Aidling – Viele Hobby-Gärtner juckte es bei den frühlingshaften Temperaturen bereits in den Fingern: Saftige Salatpflänzchen zieren seitdem wieder ihre Beete. Hellblaue Hortensien die Terrassen. Die vielen Sonnenstunden ließen auch Obstbäume und Blumen im Garten nicht unbeeindruckt. Kirschen und Aprikosen standen in voller Blüte. Hyazinthen und Osterglocken sprießten. Mit Schrecken mag da wohl so mancher Pflanzenliebhaber auf den Wintereinbruch reagiert haben. Kann der Schnee dem Garten gefährlich werden?

Der Schnee ist kein Grund zur Panik, sagt Magdalena Kühn, zweite Vorsitzende des oberbayerischen Bezirksverbandes für Gartenkultur und Landespflege. Gerade wenn er nur so kurz liegen bleibt. Frühjahrsblüher wie Narzissen sind sogar froh um die Kühle, lässt sie verfrühte Wärme doch oft viel zu vorschnell austreiben, so Kühn. „Wenn sie nicht gleich durch ganze Schneemassen umknicken, halten sie so sogar viel länger“, weiß die Garten-Expertin. Schnee im April isoliert und konserviert also nicht nur die Pflanzen, er versorgt den Boden auch mit wertvollen Wasserreserven.

Kälteschutz für Blumen und Obstbäume

In ihrem heimischen Garten in Aidling (Landkreis Garmisch-Partenkirchen) kann Kühn es meist selbst nicht lassen, schon bei den ersten Sonnenstrahlen im März wieder anzupacken. „Auf meinen Salatpflänzchen liegt jedes Jahr Schnee“, sagt sie. Geschadet hat es ihnen nie. Im richtigen Moment muss man eben reagieren. Sollte es etwa über Nacht besonders frostig werden, empfiehlt Kühn, die Pflanzen einfach mit einem Gartenfleece zu bedecken. Ebenso wie Obst- und Spalierbäume. Hat man keines zur Hand, tut es der Expertin zufolge auch ein altes Leintuch.

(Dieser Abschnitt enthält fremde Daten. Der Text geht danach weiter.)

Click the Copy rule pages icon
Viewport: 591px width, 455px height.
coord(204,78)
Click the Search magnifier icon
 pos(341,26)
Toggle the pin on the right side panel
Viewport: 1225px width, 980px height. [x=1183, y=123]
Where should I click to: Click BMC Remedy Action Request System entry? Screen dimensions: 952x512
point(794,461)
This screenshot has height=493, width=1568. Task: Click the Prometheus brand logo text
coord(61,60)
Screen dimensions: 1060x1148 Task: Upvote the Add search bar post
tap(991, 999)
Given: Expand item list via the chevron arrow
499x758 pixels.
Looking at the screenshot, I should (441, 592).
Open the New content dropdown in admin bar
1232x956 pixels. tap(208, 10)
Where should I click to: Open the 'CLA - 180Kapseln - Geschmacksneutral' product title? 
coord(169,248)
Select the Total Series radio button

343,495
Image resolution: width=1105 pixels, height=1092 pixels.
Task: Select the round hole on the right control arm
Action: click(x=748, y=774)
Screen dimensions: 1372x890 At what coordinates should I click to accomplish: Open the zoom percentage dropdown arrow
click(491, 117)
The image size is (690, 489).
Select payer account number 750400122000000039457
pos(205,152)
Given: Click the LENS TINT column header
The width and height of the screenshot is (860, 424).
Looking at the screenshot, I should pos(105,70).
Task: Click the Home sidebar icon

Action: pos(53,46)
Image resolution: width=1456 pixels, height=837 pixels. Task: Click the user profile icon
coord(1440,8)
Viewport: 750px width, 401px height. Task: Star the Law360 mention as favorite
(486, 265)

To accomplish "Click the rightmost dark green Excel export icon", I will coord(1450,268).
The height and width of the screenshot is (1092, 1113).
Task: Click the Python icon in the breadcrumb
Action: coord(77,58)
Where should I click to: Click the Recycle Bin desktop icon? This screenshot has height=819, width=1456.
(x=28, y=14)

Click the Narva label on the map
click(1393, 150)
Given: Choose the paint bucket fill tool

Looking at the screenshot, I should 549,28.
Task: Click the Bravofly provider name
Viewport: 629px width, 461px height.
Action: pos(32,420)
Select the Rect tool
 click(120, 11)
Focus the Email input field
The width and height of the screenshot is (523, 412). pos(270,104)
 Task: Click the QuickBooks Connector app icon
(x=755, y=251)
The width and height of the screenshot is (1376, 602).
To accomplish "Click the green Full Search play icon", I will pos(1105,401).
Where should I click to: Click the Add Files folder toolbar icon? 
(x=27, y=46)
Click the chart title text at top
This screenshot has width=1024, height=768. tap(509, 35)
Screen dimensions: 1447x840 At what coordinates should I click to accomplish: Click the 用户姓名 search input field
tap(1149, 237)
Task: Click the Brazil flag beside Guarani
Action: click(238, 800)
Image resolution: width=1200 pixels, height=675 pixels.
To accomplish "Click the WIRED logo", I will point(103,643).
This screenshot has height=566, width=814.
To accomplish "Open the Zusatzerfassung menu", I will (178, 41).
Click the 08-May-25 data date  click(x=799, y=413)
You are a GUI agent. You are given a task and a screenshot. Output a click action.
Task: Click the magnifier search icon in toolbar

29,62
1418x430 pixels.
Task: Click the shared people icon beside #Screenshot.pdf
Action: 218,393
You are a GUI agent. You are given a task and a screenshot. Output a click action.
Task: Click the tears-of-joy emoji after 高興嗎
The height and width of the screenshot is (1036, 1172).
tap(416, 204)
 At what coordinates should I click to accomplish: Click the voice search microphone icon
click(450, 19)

Wer nicht abgedeckt hat, kann den Schnee am Morgen auch ganz vorsichtig abschütteln. „So verringert man den Druck“, erklärt Kühn. Und wo das Tränende Herz schon blüht oder der Rhabarber aus der Erde spitzt, schützt auch ein umgestürzter Eimer vor Frost. „Das isoliert die Pflanzen in der Nacht vor Kälte“, erklärt sie. „Damit sie nicht schwitzen, sollte man sie am Tag aber gleich wieder an die Luft und Sonne lassen.“ Auch Balkon-Pflanzen kann man so gut vor Kälte schützen. „Am besten stellt man sie zusammen in eine windgeschützte Ecke oder an die Hauswand“, erklärt Kühn. Schon ein bis zwei Grad können für Topf- und Kübelpflanzen eben den entscheidenden Unterschied machen.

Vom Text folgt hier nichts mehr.